Cooked Organic Jasmine White Rice vs Mixed nut butter

Wondering which one to pick? We analyzed the nutritional profile, ingredients, and vegan status to help you decide.

Top Pick
Package of Cooked Organic Jasmine White Rice

Cooked Organic Jasmine White Rice

Not Vegan
VS
Package of Mixed nut butter

Mixed nut butter

Not Vegan
Nutritional Facts (per 100g)
127 kcal
Energy
562.5 kcal
0g
Sugars
3.1g
0g
Fat
50g
2.8g
Protein
18.8g
0g
Salt
0.3g

The Verdict: Which is Better?

When placing Cooked Organic Jasmine White Rice and Mixed nut butter side-by-side, the nutritional differences become quite clear. Both products cater to specific dietary needs, but picking the right one depends on whether you are prioritizing weight loss, muscle gain, or clean eating.

For calorie-conscious consumers, Cooked Organic Jasmine White Rice is the clear winner. With 435 fewer calories per 100g than its competitor, it allows for more volume while keeping your energy intake in check.

In terms of sugar control, Cooked Organic Jasmine White Rice takes the lead with only 0g of sugar per 100g, whereas Mixed nut butter contains 3.125g. Lower sugar content is often linked to better metabolic health.

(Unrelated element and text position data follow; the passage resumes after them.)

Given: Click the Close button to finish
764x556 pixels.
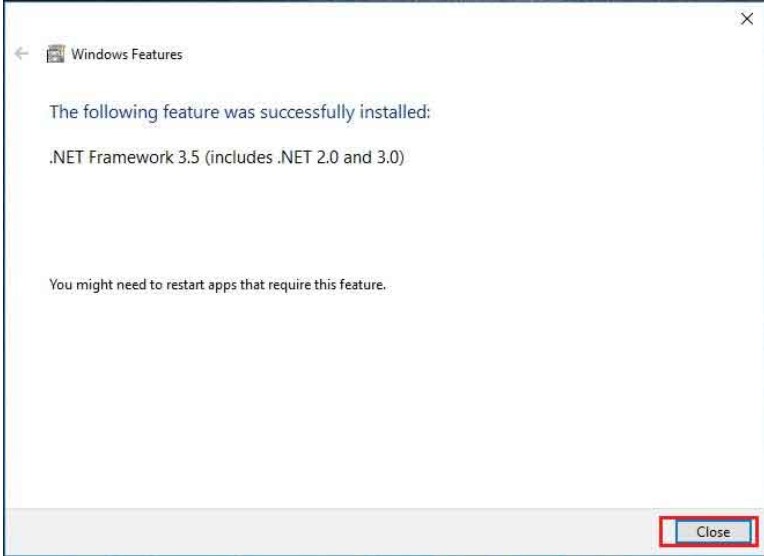Looking at the screenshot, I should [x=713, y=532].

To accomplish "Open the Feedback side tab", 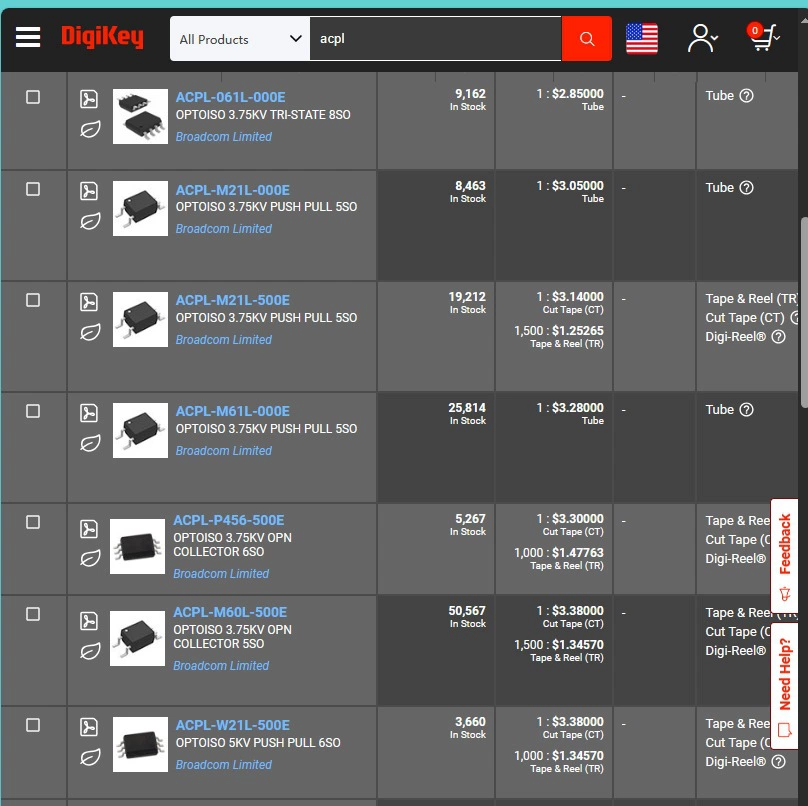I will coord(784,556).
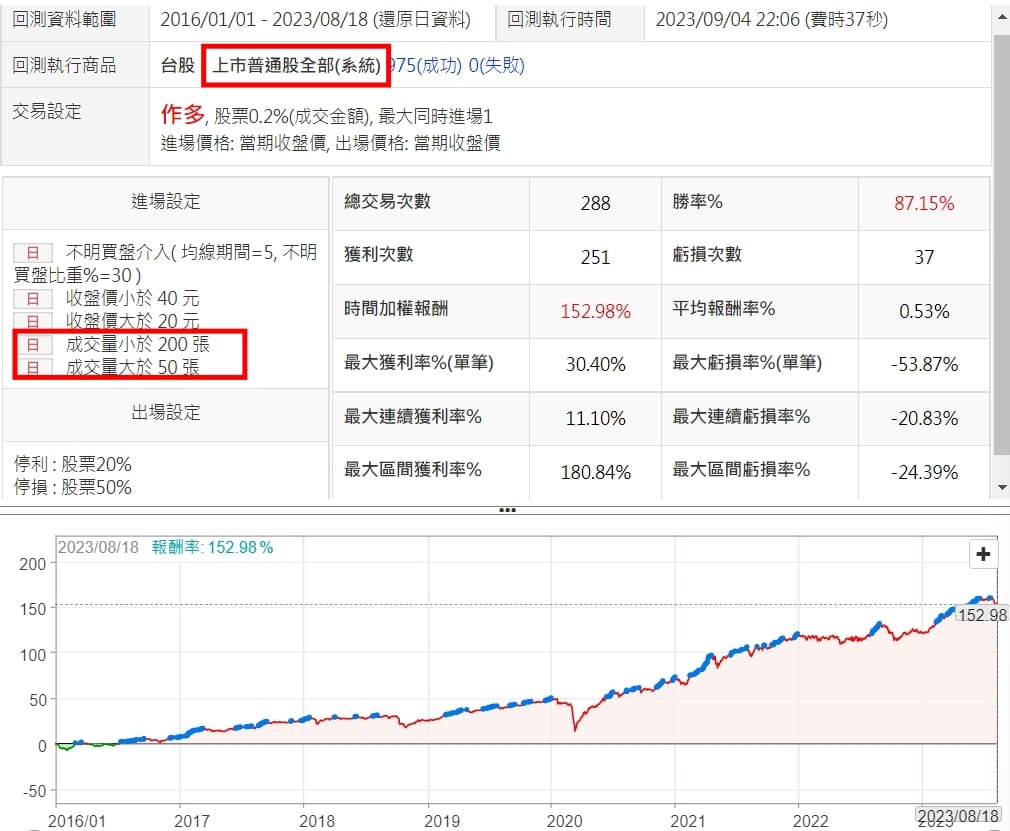The width and height of the screenshot is (1010, 831).
Task: Select the 進場設定 section header
Action: coord(166,202)
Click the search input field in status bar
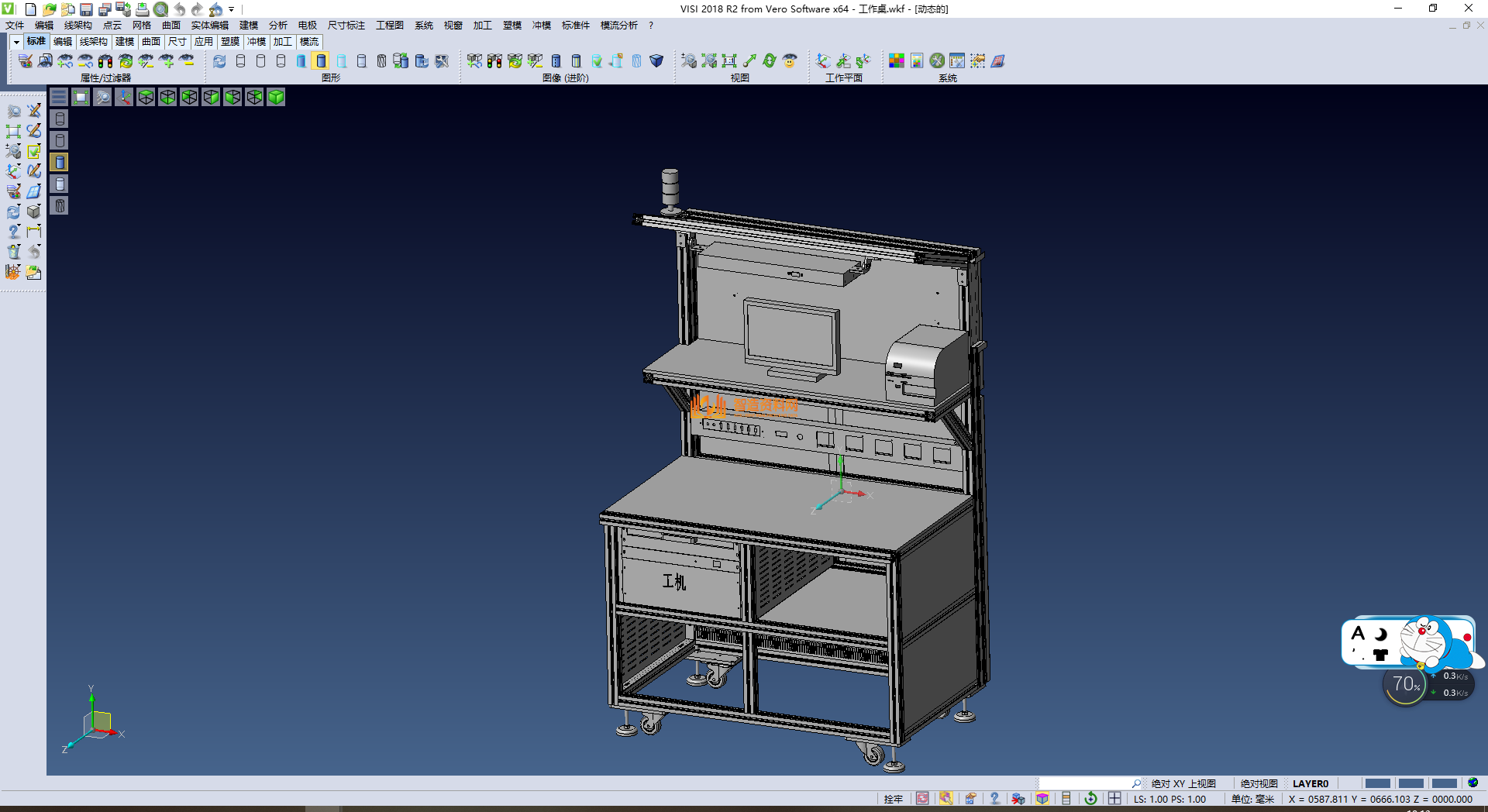 1085,783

Frequently Asked Questions

Which is healthier: Cooked Organic Jasmine White Rice or Mixed nut butter?

Cooked Organic Jasmine White Rice appears to be the healthier option generally, as it has less sugar and fewer calories.

Is Cooked Organic Jasmine White Rice vegan?

No, Cooked Organic Jasmine White Rice is not certified vegan.

What is the calorie difference between Cooked Organic Jasmine White Rice and Mixed nut butter?

There is a difference of 435 calories per 100g between the two products.

Data source: Open Food Facts. Comparisons are generated automatically based on nutritional values per 100g.